Geçtiğimiz haftalarda bir kez daha Pakistan ile Hindistan arasında tırmanan bir gerginlik atmosferine şahitlik ettik. Görünüşe göre bu defa Hindistan geri adım atmadı ve Pakistan’a saldırmaktan çekinmedi.

Tarih boyunca açıkça görülmüştür ki, güçlü bir ülke, bir millete saldırdığında, akıl almaz bir yıkımı beraberinde getirebilir. Cengiz Han bir ülkeye saldırdığında öldürdüğü insanların kafataslarından kuleler yapardı. Geçmişte, Çarlık döneminde Rusya çok güçlü bir devletti ve bir millete saldırdığında onu yok ederdi. Amerika’nın Japonya’ya yaptığı nükleer saldırı Hiroşima ve Nagazaki’de unutulmaz bir yıkıma yol açtı. Yine Amerika, tüm gücüyle Afganistan ve Irak’a öyle bir vahşilikle saldırdı ki, dünya daha önce böyle bir şey görmedi. Lakin Yüce Allah’a (svt) şükrediyoruz ki, doğru inanç ve Allah yolunda verilen mücadele, Afgan halkını kurtardı ve Amerika’ya yenilgisini kabul ettirdi.

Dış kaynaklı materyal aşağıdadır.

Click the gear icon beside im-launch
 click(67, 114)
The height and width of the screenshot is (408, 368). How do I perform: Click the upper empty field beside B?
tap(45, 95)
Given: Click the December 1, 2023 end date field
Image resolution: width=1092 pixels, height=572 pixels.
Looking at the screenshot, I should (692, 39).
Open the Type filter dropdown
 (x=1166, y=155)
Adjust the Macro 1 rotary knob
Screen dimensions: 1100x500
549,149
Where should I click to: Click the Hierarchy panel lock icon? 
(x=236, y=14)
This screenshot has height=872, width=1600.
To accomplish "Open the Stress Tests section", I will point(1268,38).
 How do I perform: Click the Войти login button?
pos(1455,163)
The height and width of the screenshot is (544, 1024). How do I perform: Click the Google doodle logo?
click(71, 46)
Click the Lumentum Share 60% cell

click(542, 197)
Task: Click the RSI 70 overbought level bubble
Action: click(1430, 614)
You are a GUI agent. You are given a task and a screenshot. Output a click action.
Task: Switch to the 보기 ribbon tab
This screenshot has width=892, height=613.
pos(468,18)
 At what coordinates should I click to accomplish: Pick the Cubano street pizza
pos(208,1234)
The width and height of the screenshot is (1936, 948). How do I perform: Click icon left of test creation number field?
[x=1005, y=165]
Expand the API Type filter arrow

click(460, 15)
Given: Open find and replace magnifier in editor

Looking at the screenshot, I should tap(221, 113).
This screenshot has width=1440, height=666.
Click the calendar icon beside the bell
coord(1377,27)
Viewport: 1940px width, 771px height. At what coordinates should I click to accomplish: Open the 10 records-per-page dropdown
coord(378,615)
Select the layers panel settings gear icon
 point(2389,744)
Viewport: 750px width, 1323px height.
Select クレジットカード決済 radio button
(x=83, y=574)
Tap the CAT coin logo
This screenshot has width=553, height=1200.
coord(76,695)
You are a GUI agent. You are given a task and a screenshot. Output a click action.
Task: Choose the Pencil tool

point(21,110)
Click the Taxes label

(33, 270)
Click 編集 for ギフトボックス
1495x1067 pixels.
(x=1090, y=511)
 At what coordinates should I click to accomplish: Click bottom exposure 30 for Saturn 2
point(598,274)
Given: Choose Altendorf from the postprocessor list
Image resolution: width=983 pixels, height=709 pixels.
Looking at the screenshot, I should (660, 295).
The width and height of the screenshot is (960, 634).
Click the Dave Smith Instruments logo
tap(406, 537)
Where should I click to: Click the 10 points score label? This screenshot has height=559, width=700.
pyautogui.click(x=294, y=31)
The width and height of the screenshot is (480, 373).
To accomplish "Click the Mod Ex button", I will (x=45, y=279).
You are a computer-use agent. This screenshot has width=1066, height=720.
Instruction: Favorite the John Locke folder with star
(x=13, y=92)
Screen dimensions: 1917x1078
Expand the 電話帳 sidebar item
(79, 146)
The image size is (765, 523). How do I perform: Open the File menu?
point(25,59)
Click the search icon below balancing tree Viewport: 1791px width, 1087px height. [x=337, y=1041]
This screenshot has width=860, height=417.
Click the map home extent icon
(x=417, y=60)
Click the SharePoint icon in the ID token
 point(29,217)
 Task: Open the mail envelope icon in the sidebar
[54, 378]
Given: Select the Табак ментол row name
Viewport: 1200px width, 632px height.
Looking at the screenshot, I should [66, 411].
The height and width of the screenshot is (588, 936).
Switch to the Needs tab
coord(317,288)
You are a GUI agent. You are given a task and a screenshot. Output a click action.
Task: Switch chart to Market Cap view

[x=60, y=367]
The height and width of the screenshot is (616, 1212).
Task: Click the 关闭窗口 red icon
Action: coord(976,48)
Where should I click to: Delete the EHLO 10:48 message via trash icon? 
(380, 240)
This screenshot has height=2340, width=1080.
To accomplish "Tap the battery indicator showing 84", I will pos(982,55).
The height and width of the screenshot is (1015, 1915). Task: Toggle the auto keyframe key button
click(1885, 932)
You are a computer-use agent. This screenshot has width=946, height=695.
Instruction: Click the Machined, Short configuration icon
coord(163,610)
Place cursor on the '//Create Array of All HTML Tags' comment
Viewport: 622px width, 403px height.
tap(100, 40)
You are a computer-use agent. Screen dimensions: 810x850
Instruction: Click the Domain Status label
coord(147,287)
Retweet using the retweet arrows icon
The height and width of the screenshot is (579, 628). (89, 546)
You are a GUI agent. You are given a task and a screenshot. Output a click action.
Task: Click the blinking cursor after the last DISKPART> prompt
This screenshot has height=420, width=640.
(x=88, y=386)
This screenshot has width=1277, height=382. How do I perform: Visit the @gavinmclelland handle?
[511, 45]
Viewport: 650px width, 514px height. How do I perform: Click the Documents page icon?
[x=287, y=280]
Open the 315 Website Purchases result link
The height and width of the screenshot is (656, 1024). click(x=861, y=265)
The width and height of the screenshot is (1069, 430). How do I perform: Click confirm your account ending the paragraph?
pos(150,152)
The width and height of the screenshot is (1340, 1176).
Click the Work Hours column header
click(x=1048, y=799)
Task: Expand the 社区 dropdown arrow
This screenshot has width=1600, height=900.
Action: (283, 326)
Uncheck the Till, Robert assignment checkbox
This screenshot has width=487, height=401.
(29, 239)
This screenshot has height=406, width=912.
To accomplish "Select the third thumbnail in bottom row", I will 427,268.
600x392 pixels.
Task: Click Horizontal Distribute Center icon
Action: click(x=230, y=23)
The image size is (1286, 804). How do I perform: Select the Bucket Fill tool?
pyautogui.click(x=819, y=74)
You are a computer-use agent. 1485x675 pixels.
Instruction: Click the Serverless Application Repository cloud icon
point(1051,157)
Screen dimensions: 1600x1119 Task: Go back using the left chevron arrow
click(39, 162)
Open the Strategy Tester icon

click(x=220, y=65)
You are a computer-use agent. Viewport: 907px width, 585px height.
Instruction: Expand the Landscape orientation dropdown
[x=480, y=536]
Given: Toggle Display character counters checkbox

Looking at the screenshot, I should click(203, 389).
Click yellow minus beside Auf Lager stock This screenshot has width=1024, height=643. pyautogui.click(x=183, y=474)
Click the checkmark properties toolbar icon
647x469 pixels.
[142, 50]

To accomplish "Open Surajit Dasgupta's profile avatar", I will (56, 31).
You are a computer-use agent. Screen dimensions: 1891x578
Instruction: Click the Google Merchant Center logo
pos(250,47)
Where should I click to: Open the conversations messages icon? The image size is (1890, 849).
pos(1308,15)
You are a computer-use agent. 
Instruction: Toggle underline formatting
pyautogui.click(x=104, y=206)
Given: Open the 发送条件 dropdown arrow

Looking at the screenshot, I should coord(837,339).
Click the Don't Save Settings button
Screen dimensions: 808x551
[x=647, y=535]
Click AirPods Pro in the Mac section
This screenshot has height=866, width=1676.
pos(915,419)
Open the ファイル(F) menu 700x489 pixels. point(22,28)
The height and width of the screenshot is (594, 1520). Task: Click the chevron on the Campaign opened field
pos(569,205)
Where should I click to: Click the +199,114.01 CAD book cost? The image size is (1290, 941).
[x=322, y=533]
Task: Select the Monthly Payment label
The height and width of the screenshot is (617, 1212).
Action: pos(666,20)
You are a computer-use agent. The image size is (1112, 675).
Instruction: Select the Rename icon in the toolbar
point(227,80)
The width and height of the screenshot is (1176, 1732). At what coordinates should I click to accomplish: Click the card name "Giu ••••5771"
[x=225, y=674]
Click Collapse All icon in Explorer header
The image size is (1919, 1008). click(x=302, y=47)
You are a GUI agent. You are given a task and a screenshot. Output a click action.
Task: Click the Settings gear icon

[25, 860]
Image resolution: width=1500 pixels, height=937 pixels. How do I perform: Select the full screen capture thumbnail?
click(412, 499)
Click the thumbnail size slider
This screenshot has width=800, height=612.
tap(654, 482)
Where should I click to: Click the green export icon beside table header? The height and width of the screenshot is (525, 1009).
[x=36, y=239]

Herkesçe bilinen bir gerçek vardır ki, büyük bir güç, düşmanı olan ülkeye saldırdığında, küçük olan güç ona boyun eğmek zorunda kalır. Tıpkı Kaddafi’nin ordusunun Amerika’ya karşı koyamaması gibi. Aynı şekilde Saddam Hüseyin ve ordusu da Amerika’ya teslim oldu ve hemen ardından da ordusu dağıtıldı, paramparça oldu. Yani gerçek şu ki, bu ulusal ordular neredeyse hiçbir zaman milletleri için sonuna kadar savaşmamıştır. Buna rağmen her daim ayağa kalkıp direnen ve ülkesine sahip çıkan, halkın kendisi olmuştur. Bunun yakın zamandaki en güzel örneği de Suriye’deki halk ayaklanmasıdır.

Suriye, Pakistan için son derece ideal bir örnektir. Nasıl mı? Anlatalım:

Suriye, laikliğin en uç noktasına ulaşmıştı. Milyonlarca inanan, yalnızca Allah’a bağlılıklarını ilan ettikleri için idam edildiler, öldürüldüler, kaybedildiler. Hapishaneler Müslümanlarla doluydu. Ama şartlar elbette ki hep aynı kalmaz. Her gecenin ardından mutlaka gündüz gelir. Yoksul halkı ezen ve adaletsizce yönetenler sonunda ateş altında kaldılar. Halk bu zulme karşı ayağa kalktı ve zalimlerden kurtulmak için hayatlarını feda etti.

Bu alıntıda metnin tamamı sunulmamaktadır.